#### REQUIRED ACTION
Reproduced exactly, the lines from the start of the material through the line containing "Select presenter name Dr. Ningbo Wu" should be the whole answer, with pictures excluded.

:::

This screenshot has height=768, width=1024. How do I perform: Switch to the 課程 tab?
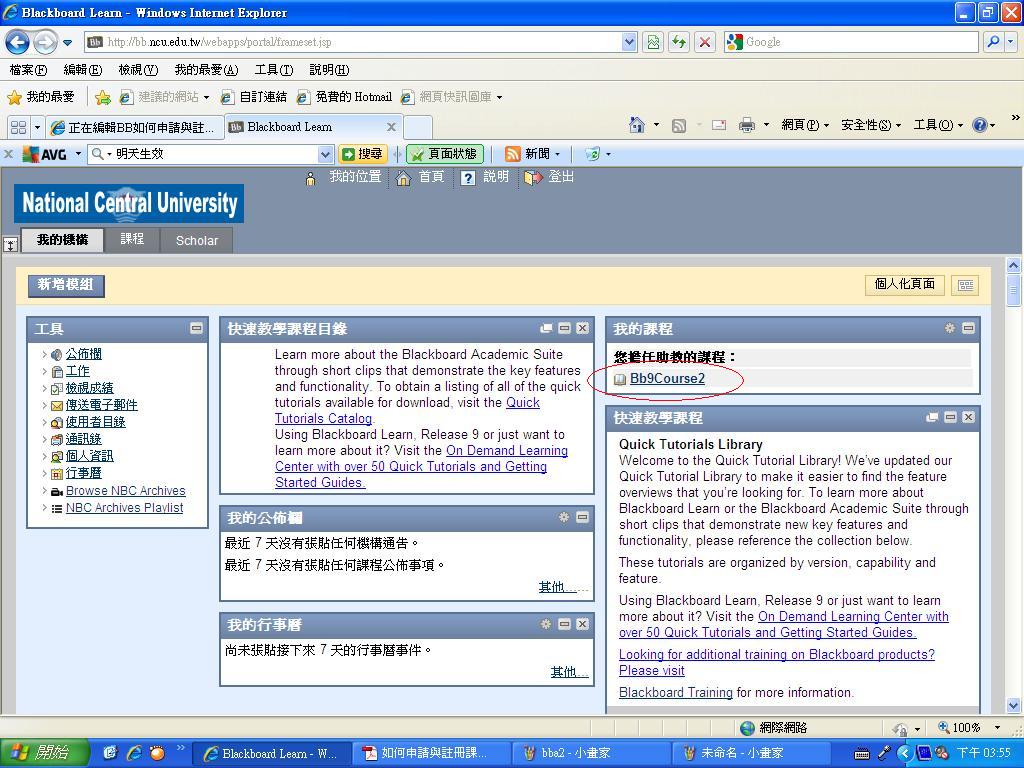click(x=132, y=240)
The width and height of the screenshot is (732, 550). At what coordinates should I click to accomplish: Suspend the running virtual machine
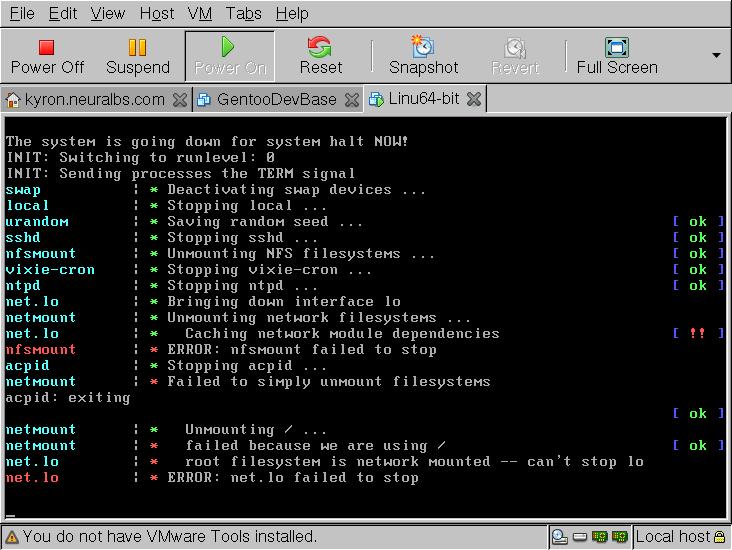click(x=138, y=56)
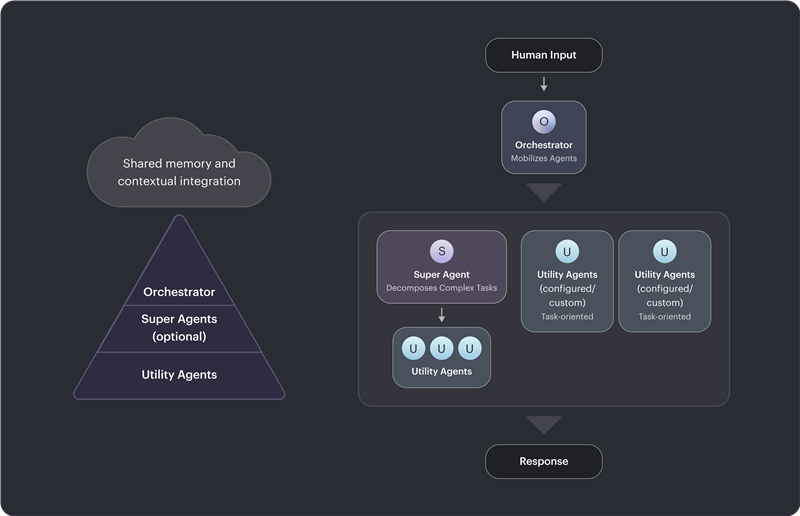Image resolution: width=800 pixels, height=516 pixels.
Task: Click the small arrow beneath Human Input
Action: [x=544, y=84]
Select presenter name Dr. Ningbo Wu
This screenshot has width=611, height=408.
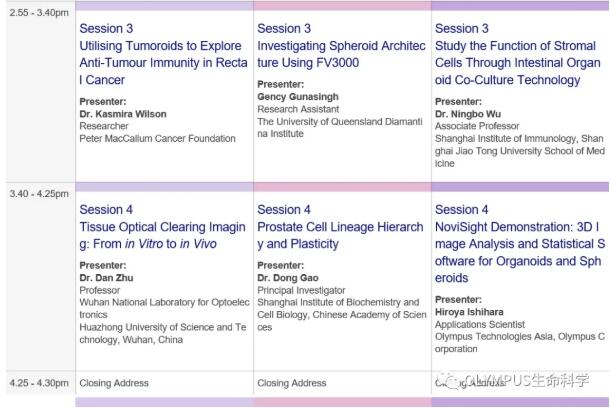point(468,114)
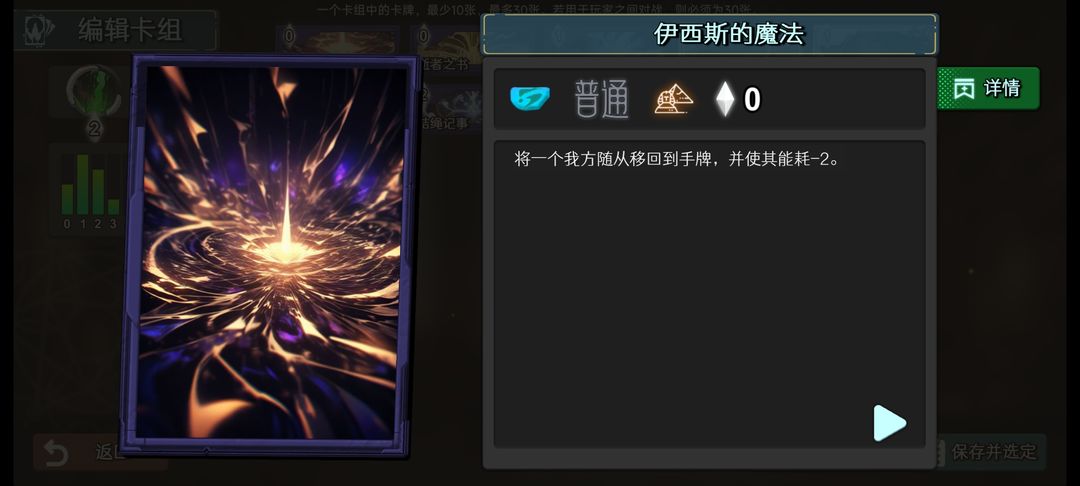Click the blue spell-type gem icon
Viewport: 1080px width, 486px height.
[530, 98]
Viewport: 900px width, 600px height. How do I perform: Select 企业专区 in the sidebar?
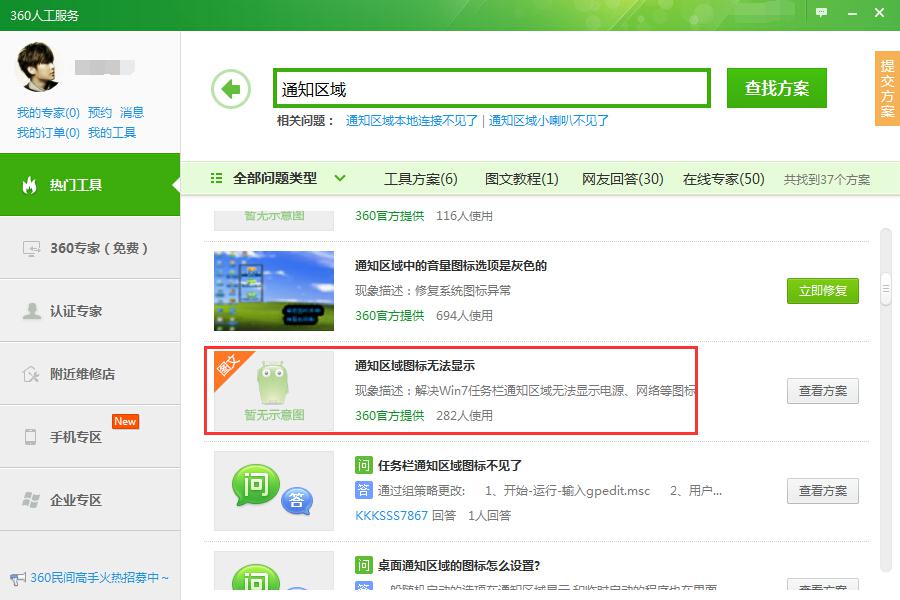coord(90,500)
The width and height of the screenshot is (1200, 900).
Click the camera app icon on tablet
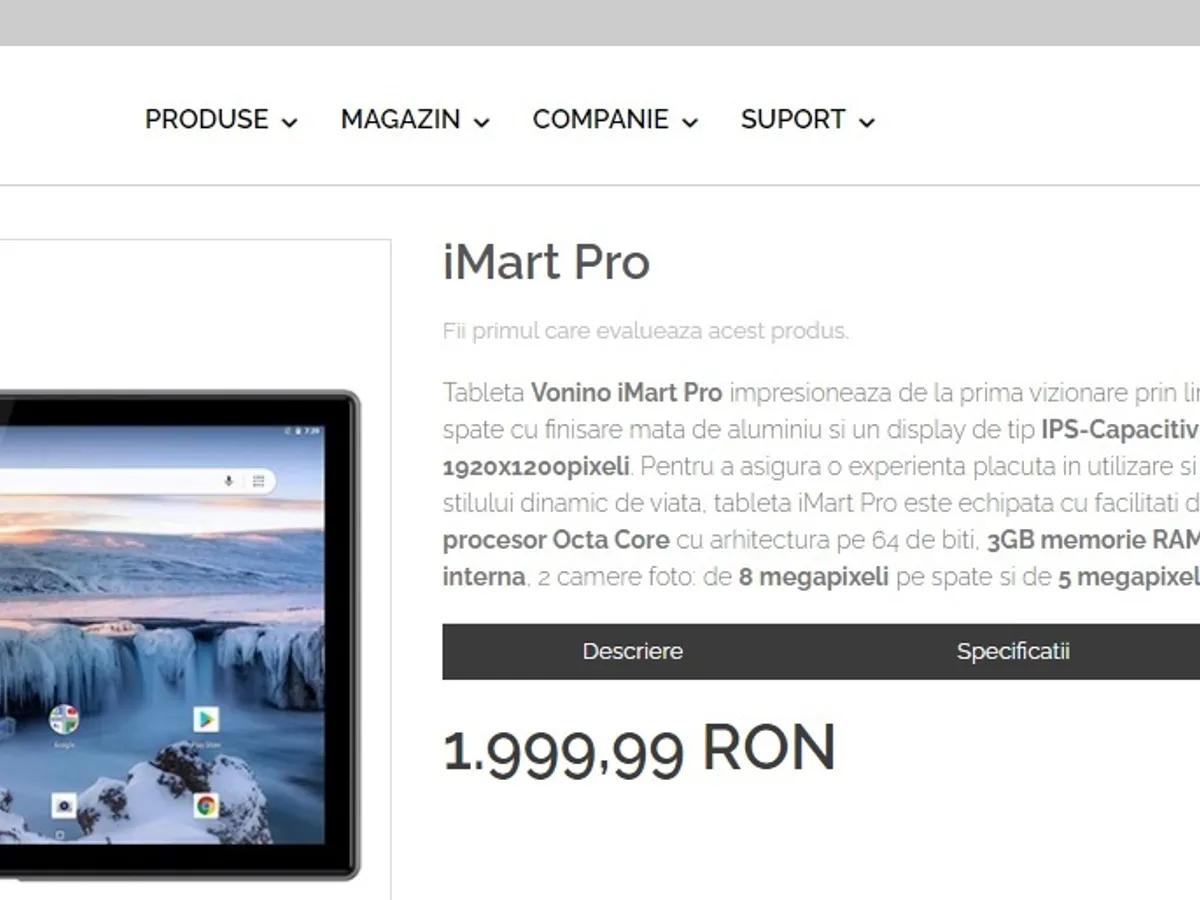tap(64, 805)
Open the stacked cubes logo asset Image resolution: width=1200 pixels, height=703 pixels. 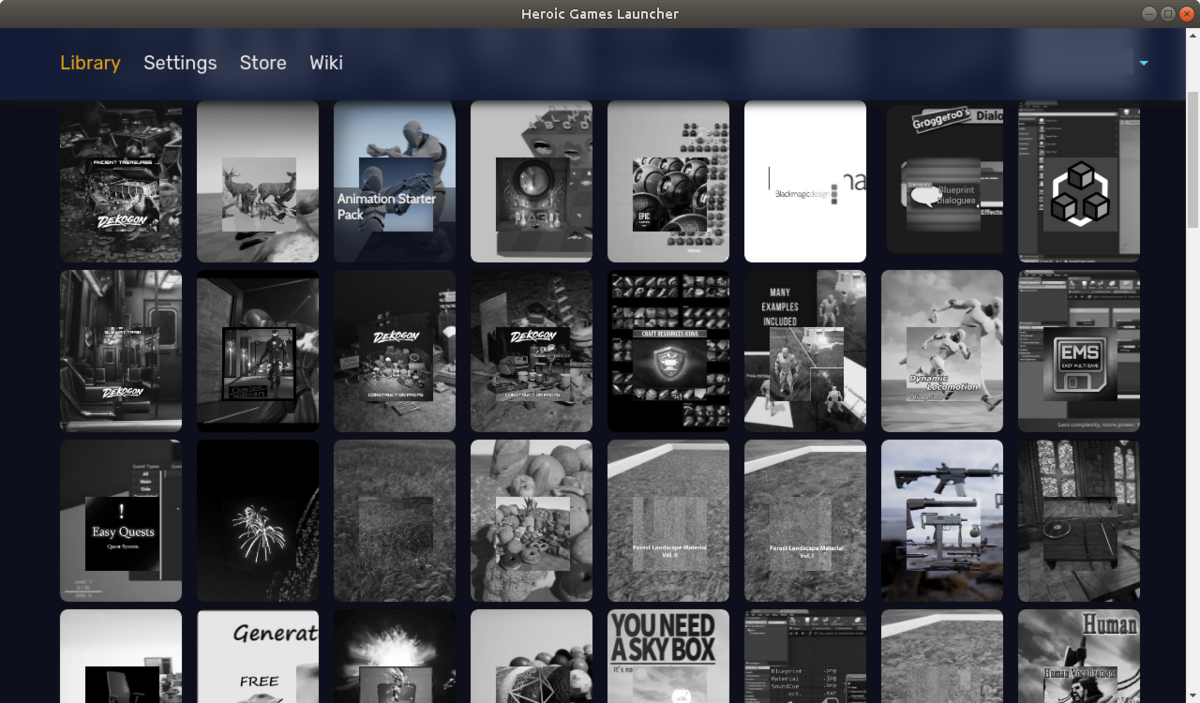click(x=1079, y=181)
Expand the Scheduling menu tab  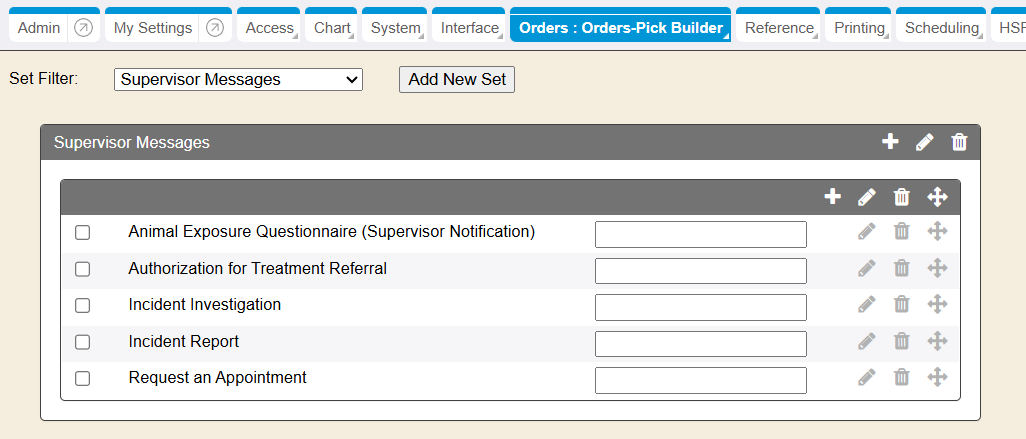(x=941, y=28)
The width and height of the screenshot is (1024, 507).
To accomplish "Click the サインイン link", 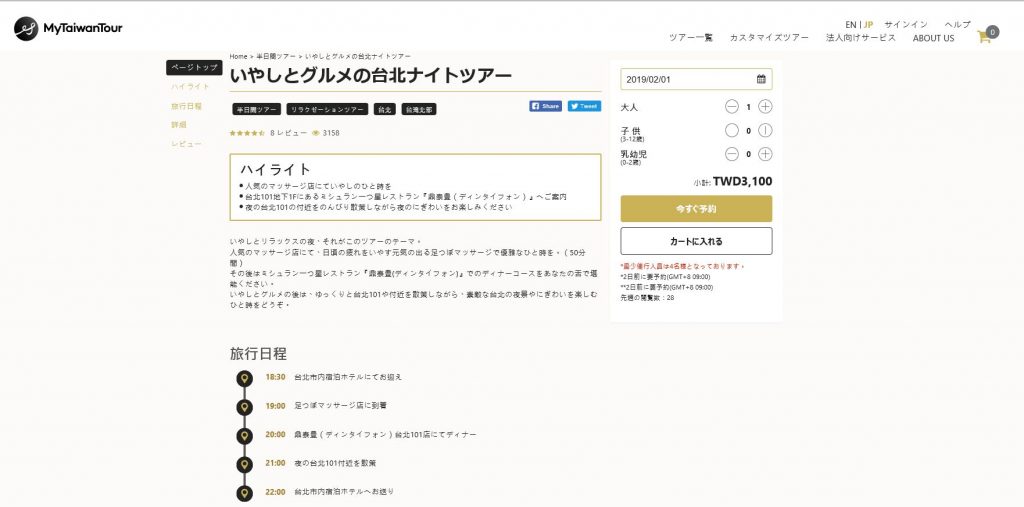I will 906,24.
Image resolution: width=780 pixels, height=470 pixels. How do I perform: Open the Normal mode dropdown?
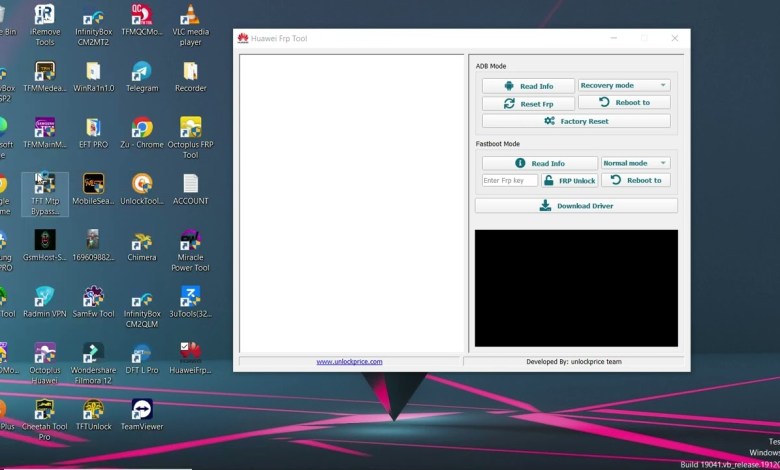(x=635, y=163)
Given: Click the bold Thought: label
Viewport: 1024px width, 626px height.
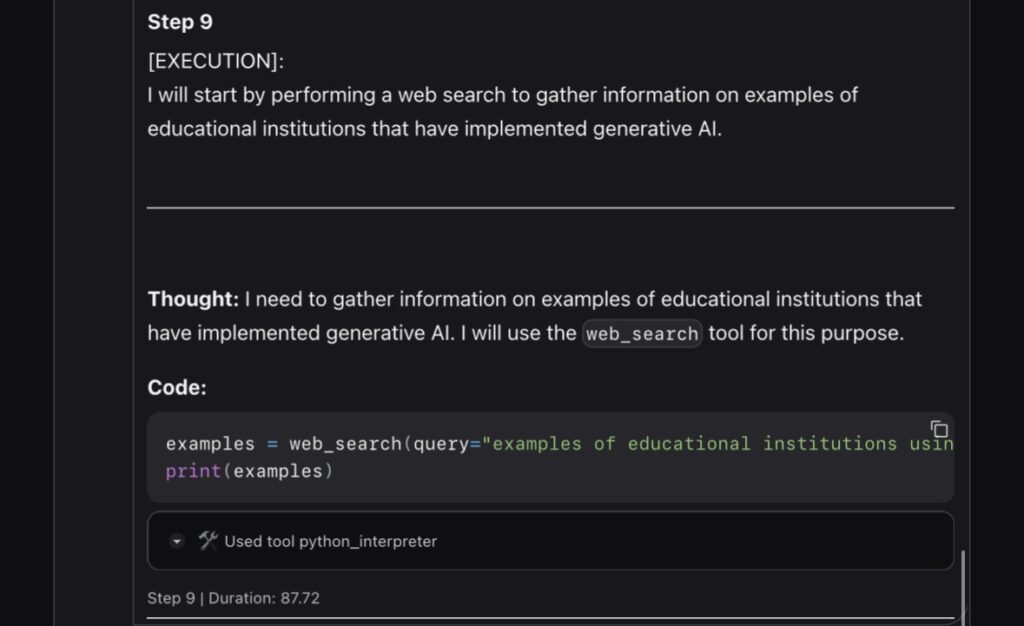Looking at the screenshot, I should coord(193,299).
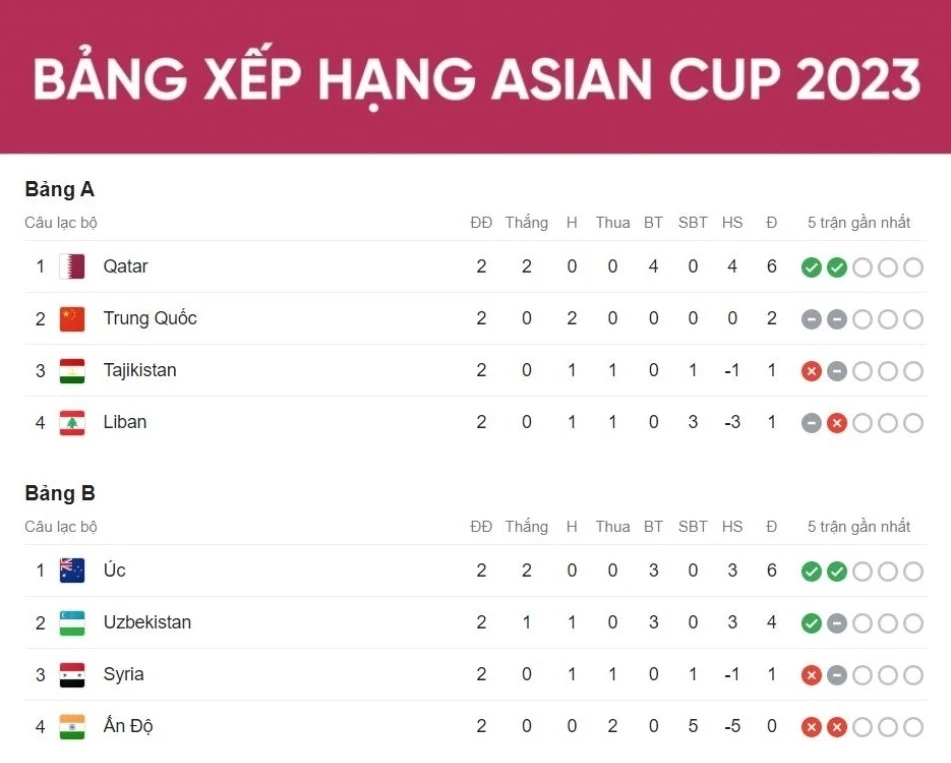Viewport: 951px width, 763px height.
Task: Click the Bảng B group heading
Action: click(60, 494)

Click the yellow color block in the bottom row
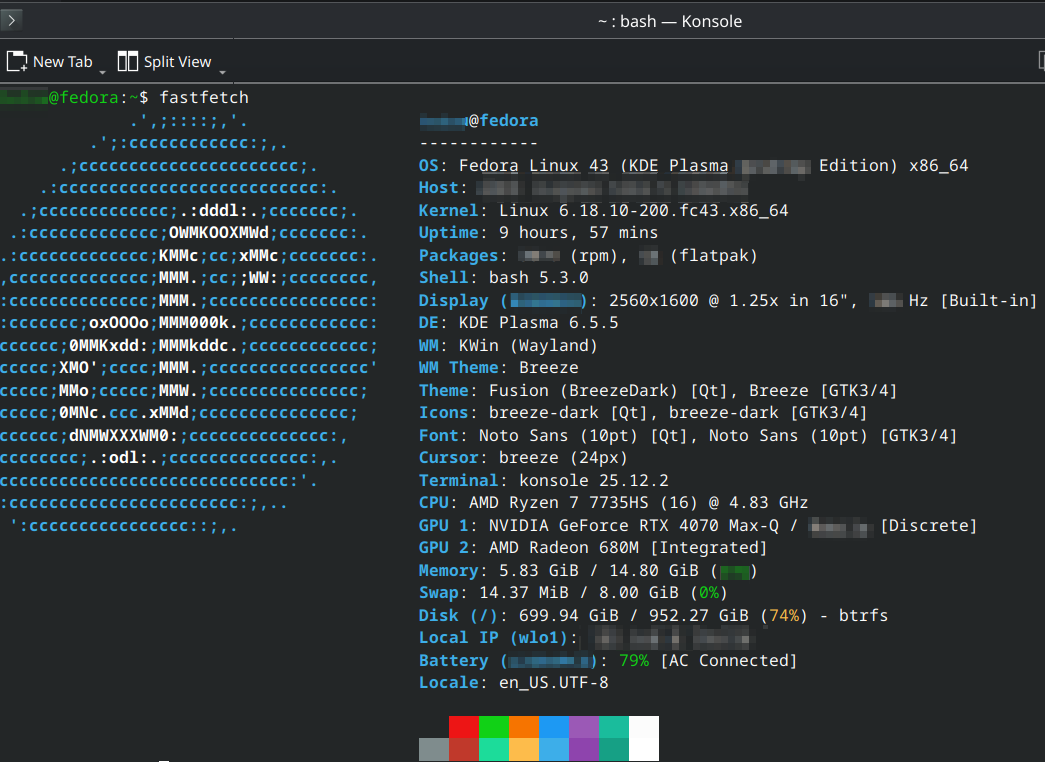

:::

#### ANSWER
This screenshot has height=768, width=1024. How do I perform: Switch to the 課程 tab?
click(x=132, y=240)
The width and height of the screenshot is (732, 550). At what coordinates should I click to accomplish: Suspend the running virtual machine
click(x=138, y=56)
Image resolution: width=800 pixels, height=516 pixels.
Task: Click the small arrow beneath Human Input
Action: [x=544, y=84]
Select presenter name Dr. Ningbo Wu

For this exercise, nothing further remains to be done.